Using ACL2 in the Design of Efficient, Verifiable Data Structures for High-Assurance Systems
David Hardin (Rockwell Collins), Konrad Slind (Rockwell Collins)

TL;DR
This paper presents a method using ACL2 to design and verify efficient, array-based data structures suitable for high-assurance autonomous systems, supporting code generation for various platforms.
Contribution
We developed a verifying compilation technique that enables efficient, verifiable data structures in ACL2, bridging the gap between functional proofs and practical implementations.
Findings
Verified array-based data structures in ACL2
Supported code generation to mainstream languages
Enabled hardware and GPU realizations
Abstract
Verification of algorithms and data structures utilized in modern autonomous and semi-autonomous vehicles for land, sea, air, and space presents a significant challenge.

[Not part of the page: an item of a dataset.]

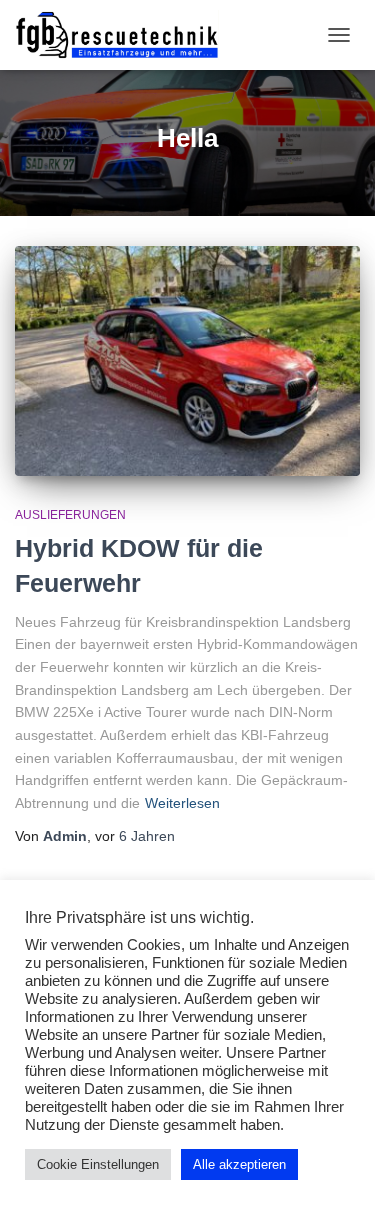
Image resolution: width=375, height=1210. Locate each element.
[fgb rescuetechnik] (124, 35)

Autonomy algorithms, e.g., route planning, pattern matching, and inference, are based on complex data structures such as directed graphs and algebraic data types. Proof techniques for these data structures exist, but are oriented to unbounded, functional realizations, which are not typically efficient in either space or time. Autonomous systems designers, on the other hand, generally limit the space and time allocations for any given function, and require that algorithms deliver results within a finite time, or suffer a watchdog timeout. Furthermore, high-assurance design rules frown on dynamic memory allocation, preferring simple array-based data structure implementations. In order to provide efficient…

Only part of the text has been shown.